I think from what everyone is telling me I have concluded that this may be the best options to do:

1) 2x500GB 7200rpm - Raid 1 for C; drive - total space 500GB
2) 5x600GB 15Krpm - Raid 5 for Data drive - Total space 1.8TB (with 1 hot spare for 2 drive redundancy)
3) Add 512mb with battery for HP Smart Array P410i
4) 16GB of Ram should be good enough

This setup would leave me an extra drive slot to add a drive if required and because of the HP controllers ability to upgrade on the fly if required I could always add larger drives to the Raid 5 array as per FastFngrz/millardjk suggestions - I still have future-proofing ability

And to clarify - this is a file and print server (data server) serving documents/PDF/media files - it will not run SQL databases / Exchange database etc. - sorry for the confusion if something else was implied

Please let me know if you think this is a adequate configuration

thanks again,

Just a file server???  Really? Really??  Throw a handful of sata disks in the box, raid 5 'em and call it a day.
TheSonicGodAuthor Commented:
At the size of the documents we are dealing with 500 to 4000 page PDFs with detailed images from medical researchand and the number of files open and being edited at once 10 to 15 per user, plus throw in 15 users 4 to 8 gb archive pst files all open and being searched - I am not sure you can call it 'just a file server'

My comment above was advising that I will not be running any SQL or exchange or other databases from it (or at least that is the current plan) so technically it would be called a file server but it's load I think is a lot larger than an average file server would be with an office much larger than this one

Hopefully that explains it better



Sorry for the snippy reply, :)

The I/O behaviour of a box serving up large files is significantly different than a database server doing 4k random page I/O... In your case, even though the files are large, it's only 15 users, (15 users x15 files per=225) so the likelihood of having thousands of simultaneous files open is slim.. Your best bet would be to make sure to:

1. Ensure you defrag on a weekly basis (default with Server 08)
2. Optimize for read's over writes (I assume a greater than 3:1 read:write ratio that is typical)
3. Ensure you have a FAST antivirus solution as to not dog the server down (ie: Not Symantec!)
4. Make sure your Outlook clients have "instant search" turned on, so they're not scanning the archive PST's off the server for search (Assuming you are using Outlook 07/2010)
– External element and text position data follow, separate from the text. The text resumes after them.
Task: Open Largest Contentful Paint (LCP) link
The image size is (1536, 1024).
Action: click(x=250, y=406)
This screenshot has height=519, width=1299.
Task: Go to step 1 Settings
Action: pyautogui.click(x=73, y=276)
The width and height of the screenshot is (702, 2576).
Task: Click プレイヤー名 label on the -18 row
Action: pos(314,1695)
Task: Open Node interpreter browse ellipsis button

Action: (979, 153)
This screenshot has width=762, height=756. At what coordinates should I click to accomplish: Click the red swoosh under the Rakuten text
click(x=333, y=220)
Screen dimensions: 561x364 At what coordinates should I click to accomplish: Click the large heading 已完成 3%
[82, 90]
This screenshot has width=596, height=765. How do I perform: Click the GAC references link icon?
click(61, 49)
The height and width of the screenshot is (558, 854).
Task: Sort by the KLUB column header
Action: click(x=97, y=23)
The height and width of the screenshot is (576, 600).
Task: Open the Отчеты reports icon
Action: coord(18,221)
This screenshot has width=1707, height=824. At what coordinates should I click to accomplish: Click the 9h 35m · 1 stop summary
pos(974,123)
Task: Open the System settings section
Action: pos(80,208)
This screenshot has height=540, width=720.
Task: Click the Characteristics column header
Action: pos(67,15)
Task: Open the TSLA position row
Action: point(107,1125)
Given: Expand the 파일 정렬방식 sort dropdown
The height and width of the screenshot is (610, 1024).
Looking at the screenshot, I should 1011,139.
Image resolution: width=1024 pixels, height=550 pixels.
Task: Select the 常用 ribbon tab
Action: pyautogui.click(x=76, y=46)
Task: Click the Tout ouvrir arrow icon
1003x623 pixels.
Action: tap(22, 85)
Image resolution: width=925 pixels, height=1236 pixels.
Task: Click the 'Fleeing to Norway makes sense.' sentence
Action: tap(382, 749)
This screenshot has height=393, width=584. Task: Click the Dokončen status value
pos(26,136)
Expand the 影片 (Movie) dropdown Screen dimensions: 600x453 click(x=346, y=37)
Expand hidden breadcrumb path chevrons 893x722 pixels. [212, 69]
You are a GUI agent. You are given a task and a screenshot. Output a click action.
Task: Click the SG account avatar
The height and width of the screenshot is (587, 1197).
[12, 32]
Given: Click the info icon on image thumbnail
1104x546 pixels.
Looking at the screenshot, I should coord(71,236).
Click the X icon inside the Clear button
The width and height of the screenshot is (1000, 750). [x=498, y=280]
andyalderSaggar maker's framemakerCommented:
Huge medical images? You might want to look at the specs for the HP Medical Archive system to get an idea of what they use for the hardware, note the use of midline SAS disks (which are basically SATA disks inside the assembly) on some storage nodes - http://h18000.www1.hp.com/products/quickspecs/12179_div/12179_div.pdf
TheSonicGodAuthor Commented:
Yes, huge medical images, some inside or embedded into the PDF but also the raw images like the inside of your Liver for example in a resolution that can be poster size without degradation

These reports are created for submission to the FDA or CDA or ???? and the images can not be compressed as other doctors/scientists and medical people need to view and manipulate the images as requires so these files are very large and so are the PDF's and other docs they get inserted into.